(ENTRIES SHOWN begins)

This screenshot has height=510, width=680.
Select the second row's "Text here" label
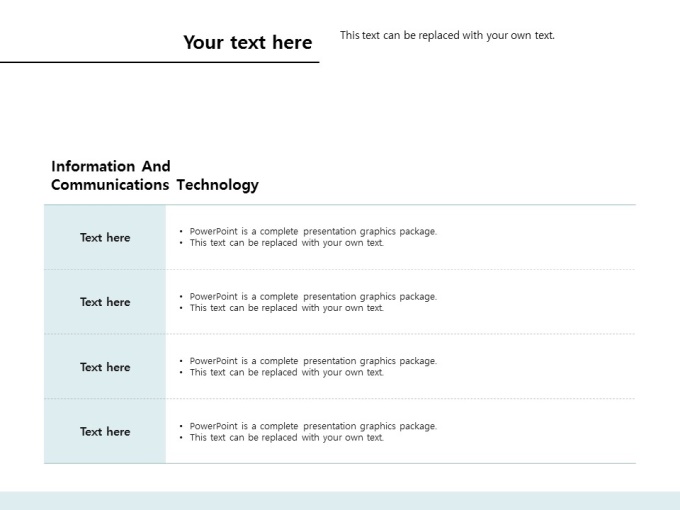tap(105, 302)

(ENTRIES SHOWN ends)
(ENTRIES SHOWN begins)

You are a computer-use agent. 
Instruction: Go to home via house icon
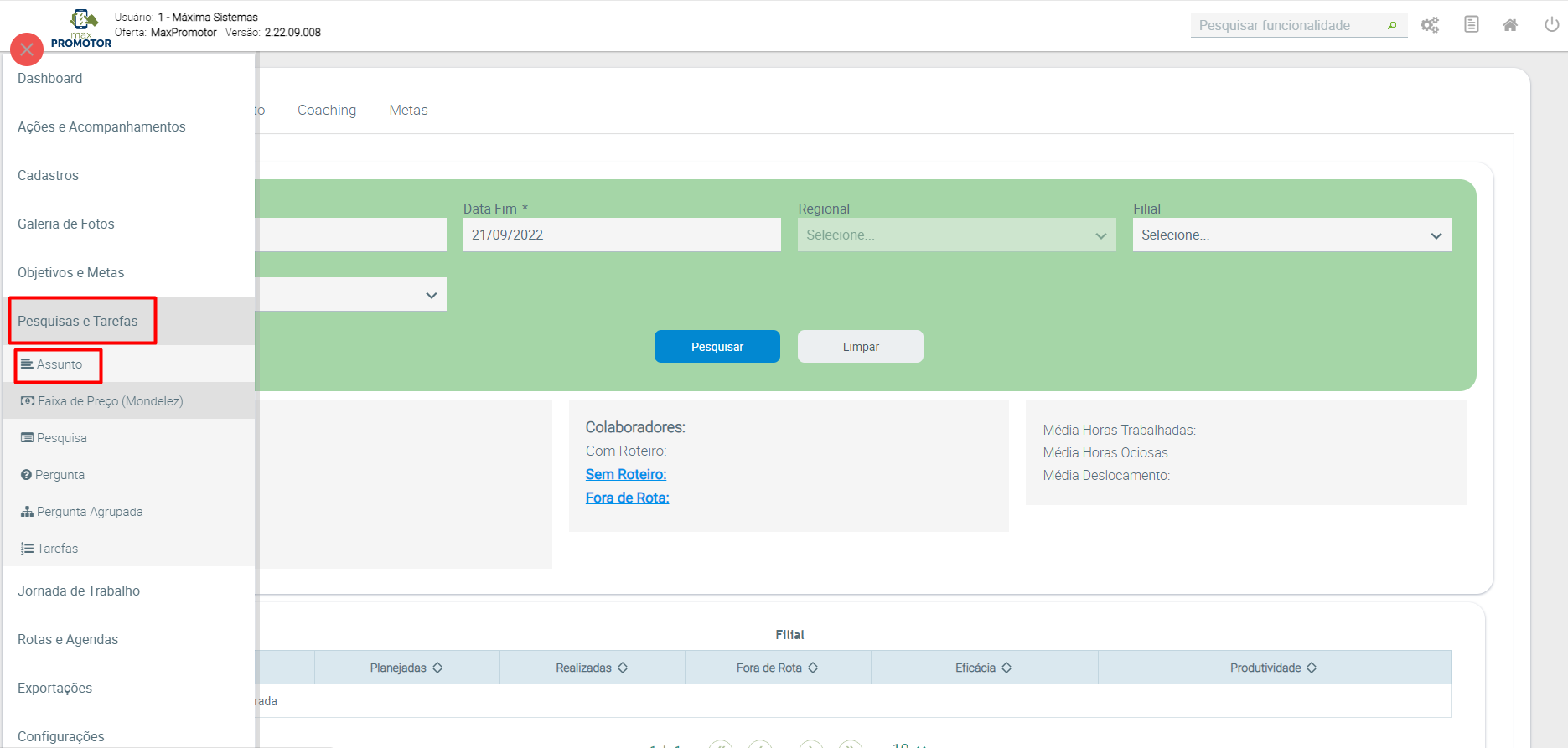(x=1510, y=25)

(ENTRIES SHOWN ends)
(ENTRIES SHOWN begins)

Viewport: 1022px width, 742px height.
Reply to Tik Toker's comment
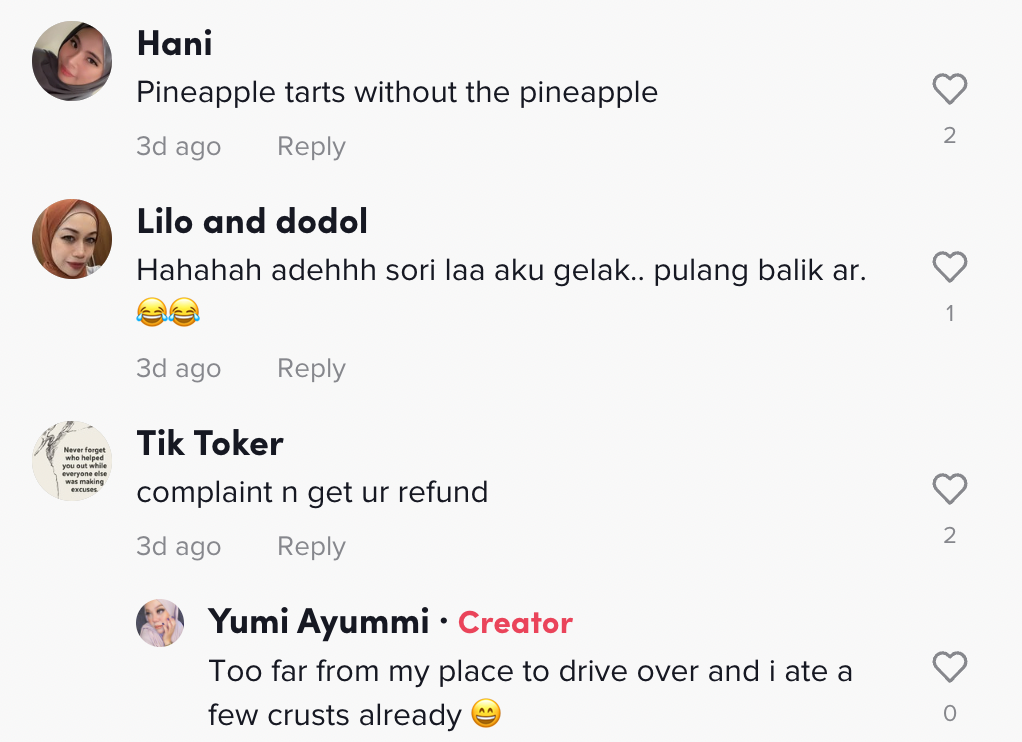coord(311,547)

(ENTRIES SHOWN ends)

**WORK TO COMPLETE**
If a line above holds the string "height", count it; give the final total as the only output.

**THE ANSWER**
2